I had a splendid time at the party last night, everyone was drinking but I had my fabulous concoction of soda water, cranberry and lime squeeze. I had about 6-7, kept leaving them places so that was about my consumption level except instead of wine it was these great drinks. By the end of the night I had 5 more people drinking them to sober up because they were so fabulous, not trying to but they just wanted to know what I was drinking.

I did recognize that I get bored and didn't know enough people to start up conversation so I got another big plate of food and sat in the biggest comfiest chair and sat and ate and people watched. It seemed easier then I thought but that's doesn't mean it is going to get hard.

This morning I had a really tough time with my daughter, she came home drunk last night. If I had been drunk I wouldn't have noticed, if I had been hung over I wouldn't have handled things well today. Sobriety is helping me be there more for my daughter.
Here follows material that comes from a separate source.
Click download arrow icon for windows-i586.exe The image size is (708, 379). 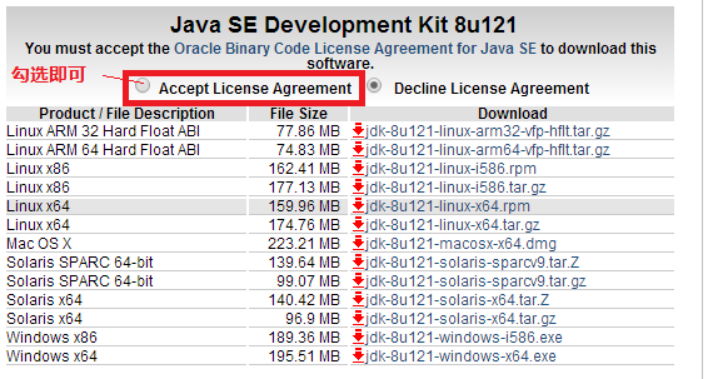[359, 337]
Welcome Alien, hi everyone. First weekend down. Feeling that freedom, knowing I can't say relapse because relapse to me is definielty part of the addiction. I will end up with lumps on my head, bruises all over my body and another soaked mattress, might lose eveyrthing this time. Not worth it.

Keep strong for yourself! Turn on some holiday music, make some cookies, decorate or go for a walk. Life is great today. Almost Monday!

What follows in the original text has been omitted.